Merge pull request #194 from rstudio/getting-started-update

machow · web-flow · commit 6086cd9a389a · 2023-04-10T15:18:26.000-04:00
Update "Getting Started"
diff --git a/docs/getting_started.Rmd b/docs/getting_started.Rmd
@@ -65,13 +65,13 @@ The name is basically equivalent to a file name; you'll use it when you later wa
 The only rule for a pin name is that it can't contain slashes.
 
 
-Above, we saved the data as a CSV, but depending on what you’re saving and who else you want to read it, you might use the
-But you can choose another option depending on your goals:
+Above, we saved the data as a CSV, but you can choose another option depending on your goals:
 
--   `type = "csv"` uses `to_csv()` from pandas to create a `.csv` file. CSVs can read by any application, but only support simple columns (e.g. numbers, strings, dates), can take up a lot of disk space, and can be slow to read.
--   `type = "joblib"` uses `joblib.dump()` to create a binary python data file. See the [joblib docs](https://joblib.readthedocs.io/en/latest/) for more information.
--   `type = "arrow"` uses `pyarrow` to create an arrow/feather file. [Arrow](https://arrow.apache.org) is a modern, language-independent, high-performance file format designed for data science. Not every tool can read arrow files, but support is growing rapidly.
--   `type = "json"` uses `json.dump()` to create a `.json` file. Pretty much every programming language can read json files, but they only work well for nested lists.
+-   `type = "csv"` uses `to_csv()` from pandas to create a CSV file. CSVs are plain text and can be read easily by many applications, but they only support simple columns (e.g. numbers, strings), can take up a lot of disk space, and can be slow to read.

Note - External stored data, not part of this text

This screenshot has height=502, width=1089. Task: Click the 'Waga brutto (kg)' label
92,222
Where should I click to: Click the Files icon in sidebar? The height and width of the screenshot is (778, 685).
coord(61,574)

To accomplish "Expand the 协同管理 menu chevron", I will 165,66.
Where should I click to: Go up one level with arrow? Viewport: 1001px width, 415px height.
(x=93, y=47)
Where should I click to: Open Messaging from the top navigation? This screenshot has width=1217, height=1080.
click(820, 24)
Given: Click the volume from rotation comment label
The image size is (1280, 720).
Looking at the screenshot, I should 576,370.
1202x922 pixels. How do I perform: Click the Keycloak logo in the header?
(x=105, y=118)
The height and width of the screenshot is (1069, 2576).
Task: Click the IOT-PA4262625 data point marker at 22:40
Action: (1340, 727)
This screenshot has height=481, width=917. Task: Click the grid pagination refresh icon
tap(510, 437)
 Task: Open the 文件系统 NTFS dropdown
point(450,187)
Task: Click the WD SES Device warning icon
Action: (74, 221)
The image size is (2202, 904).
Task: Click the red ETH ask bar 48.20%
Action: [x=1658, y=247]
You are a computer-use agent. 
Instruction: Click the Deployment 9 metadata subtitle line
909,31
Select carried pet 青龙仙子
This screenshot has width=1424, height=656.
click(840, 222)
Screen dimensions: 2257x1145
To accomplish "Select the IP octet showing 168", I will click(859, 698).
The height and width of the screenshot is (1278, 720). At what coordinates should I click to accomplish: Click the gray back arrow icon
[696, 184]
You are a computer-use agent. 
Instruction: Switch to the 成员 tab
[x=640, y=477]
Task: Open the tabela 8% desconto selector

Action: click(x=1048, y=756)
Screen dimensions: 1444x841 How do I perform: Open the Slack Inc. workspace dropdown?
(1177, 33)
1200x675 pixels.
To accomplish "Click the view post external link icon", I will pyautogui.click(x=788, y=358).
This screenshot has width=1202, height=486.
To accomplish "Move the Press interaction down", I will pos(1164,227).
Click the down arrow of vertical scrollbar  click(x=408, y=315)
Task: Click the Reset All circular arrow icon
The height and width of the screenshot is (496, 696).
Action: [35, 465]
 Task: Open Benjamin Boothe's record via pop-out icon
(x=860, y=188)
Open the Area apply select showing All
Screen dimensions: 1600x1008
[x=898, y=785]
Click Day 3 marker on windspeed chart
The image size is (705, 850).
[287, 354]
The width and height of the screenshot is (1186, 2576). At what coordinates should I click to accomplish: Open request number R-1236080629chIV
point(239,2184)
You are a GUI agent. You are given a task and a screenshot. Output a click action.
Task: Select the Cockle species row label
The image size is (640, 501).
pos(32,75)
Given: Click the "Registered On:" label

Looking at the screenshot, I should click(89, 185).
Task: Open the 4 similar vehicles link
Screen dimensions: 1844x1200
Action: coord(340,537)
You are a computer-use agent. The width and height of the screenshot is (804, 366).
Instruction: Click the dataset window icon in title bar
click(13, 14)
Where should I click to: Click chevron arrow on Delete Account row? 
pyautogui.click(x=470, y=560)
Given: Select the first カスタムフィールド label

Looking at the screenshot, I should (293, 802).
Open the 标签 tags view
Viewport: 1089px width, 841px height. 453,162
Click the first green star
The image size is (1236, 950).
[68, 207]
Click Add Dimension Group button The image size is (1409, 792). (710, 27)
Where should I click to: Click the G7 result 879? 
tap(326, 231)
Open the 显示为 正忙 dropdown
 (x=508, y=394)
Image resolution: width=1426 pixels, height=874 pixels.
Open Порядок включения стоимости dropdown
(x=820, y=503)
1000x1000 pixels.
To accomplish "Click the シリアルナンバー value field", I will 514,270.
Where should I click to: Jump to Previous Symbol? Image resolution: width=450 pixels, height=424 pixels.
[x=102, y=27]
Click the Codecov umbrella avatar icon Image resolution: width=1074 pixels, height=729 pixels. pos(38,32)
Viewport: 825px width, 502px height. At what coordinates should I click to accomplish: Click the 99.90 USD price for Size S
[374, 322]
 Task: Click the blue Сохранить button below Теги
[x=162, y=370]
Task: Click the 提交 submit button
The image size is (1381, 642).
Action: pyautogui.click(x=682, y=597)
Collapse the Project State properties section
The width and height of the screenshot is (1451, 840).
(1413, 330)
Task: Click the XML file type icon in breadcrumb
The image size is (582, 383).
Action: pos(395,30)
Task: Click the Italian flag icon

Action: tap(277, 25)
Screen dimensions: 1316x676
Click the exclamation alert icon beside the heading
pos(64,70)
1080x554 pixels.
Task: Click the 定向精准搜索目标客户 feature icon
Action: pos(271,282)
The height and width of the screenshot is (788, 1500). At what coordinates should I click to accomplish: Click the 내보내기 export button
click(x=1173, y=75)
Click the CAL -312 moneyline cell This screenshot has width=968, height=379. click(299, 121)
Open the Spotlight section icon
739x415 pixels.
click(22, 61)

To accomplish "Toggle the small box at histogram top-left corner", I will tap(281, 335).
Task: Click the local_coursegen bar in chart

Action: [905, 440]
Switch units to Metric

+-   `type = "parquet"` uses `to_parquet()` from pandas to create a Parquet file. [Parquet](https://parquet.apache.org/) is a modern, language-independent, column-oriented file format for efficient data storage and retrieval. Parquet is an excellent choice for storing tabular data.
+-   `type = "arrow"` uses `to_feather()` from pandas to create an Arrow/Feather file.
+-   `type = "joblib"` uses `joblib.dump()` to create a binary Python data file, such as for storing a trained model. See the [joblib docs](https://joblib.readthedocs.io/en/latest/) for more information.
+-   `type = "json"` uses `json.dump()` to create a JSON file. Pretty much every programming language can read JSON files, but they only work well for nested lists.
 
 After you've pinned an object, you can read it back with `pin_read()`:
 
@@ -201,10 +201,7 @@ my_data = board_urls("", {
 })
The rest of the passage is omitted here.